FWIW, I've always run hose water in my cooling systems on my vehicles and farm equipment....
I've had most of my stuff between 10 and 20 years and have had zero radiator and wasting problems...I run propylene glycol at a ratio just slightly higher than called for and run an anti-cavitation package in my diesels (generator, tractor, truck)
Haven't noticed any pitting problems with the Edelbrocks on the race car....and who knows what kind of water we see at the tracks I've been to...
I'd say, if you can afford to run distilled water in your vehicles, by all means do so....I'd clean out my local grocery store (and my wallet) if I used it in all of mine...coolant's expensive enough..
I upgraded the coolant in my 70 Mach 1 to extended life coolant. It is suppose to have better heat transfer characteristics than the conventional coolant and as mentioned, is better for aluminum components. It depends on the quality of the water in your area, but I used distilled water for the refill. If you decide to refill with the extended life type, Texaco offers a premixed product which already has the distilled water in it. It was unavailable at the time where I live, so I opted for the GM equivalent "Dexcool" extended life coolant. So far the motor doesn't know it has GM fluid in it.
If you have a water softener, definitely tap water; nearly all mineral impurities are being exchanged for a miniscule amount of sodium (potassium if you've using it because of high blood pressure, etc).
If you have really hard water (leaves heavy soap scum in tubs, etc), heavy sulfur content (water that sits for a day or so smells somewhat like rotten eggs), or a reddish tint to the water - especially the hot water (high iron content), then whether to use tap water depends on the following:
If you religiously flush & refresh your cooling system yearly, use tap water.

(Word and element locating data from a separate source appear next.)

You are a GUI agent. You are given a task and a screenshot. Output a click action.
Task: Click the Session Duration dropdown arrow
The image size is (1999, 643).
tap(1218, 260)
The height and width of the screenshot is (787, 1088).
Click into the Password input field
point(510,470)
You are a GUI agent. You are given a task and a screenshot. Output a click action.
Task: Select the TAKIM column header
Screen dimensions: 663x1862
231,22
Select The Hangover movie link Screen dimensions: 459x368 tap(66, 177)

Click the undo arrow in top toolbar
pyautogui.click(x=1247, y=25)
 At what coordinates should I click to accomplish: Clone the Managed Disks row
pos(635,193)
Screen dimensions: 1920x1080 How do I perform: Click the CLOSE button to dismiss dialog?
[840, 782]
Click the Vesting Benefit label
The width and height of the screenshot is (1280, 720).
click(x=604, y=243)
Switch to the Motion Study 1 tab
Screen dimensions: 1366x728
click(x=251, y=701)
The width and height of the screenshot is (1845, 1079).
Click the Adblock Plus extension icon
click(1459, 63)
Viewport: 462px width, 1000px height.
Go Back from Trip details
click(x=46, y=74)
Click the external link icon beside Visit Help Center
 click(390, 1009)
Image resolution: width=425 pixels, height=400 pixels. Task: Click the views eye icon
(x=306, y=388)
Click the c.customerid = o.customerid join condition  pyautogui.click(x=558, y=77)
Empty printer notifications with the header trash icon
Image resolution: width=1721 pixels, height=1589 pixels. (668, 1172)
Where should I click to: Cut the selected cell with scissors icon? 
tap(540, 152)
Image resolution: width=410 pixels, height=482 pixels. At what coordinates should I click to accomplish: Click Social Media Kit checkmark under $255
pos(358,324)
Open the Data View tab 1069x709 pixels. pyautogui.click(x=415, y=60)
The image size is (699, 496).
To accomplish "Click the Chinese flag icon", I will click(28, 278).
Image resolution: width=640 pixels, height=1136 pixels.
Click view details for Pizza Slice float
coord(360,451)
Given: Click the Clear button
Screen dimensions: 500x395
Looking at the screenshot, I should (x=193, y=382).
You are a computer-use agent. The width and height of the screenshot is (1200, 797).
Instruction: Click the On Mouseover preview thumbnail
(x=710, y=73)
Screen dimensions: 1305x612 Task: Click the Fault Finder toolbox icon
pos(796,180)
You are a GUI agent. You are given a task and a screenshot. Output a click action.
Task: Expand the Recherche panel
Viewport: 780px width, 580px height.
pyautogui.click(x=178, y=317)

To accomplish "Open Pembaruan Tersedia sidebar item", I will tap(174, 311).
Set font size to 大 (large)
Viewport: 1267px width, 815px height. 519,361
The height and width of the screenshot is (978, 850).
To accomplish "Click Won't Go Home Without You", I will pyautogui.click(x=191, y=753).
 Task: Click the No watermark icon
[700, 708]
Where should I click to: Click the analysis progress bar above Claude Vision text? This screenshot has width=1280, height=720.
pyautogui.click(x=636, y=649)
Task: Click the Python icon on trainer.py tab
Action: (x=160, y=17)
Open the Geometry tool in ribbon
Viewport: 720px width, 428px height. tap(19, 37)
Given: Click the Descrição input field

If you forget about your cooling system for years on end, used distilled, or at least a 50/50 mix of tap and distilled.
As cam said, generally tap water is not going to cause you any problems unless you have some really bad water. And really bad water won't cause problems unless you never change it out.
If you don't know what kind of water you have, here's a layman's way of figuring out what to use (assuming you've been in your house for 3 or more years):
If you haven't had to replace your hot water heater or dishwasher in the past 3 years, your water is probably fine.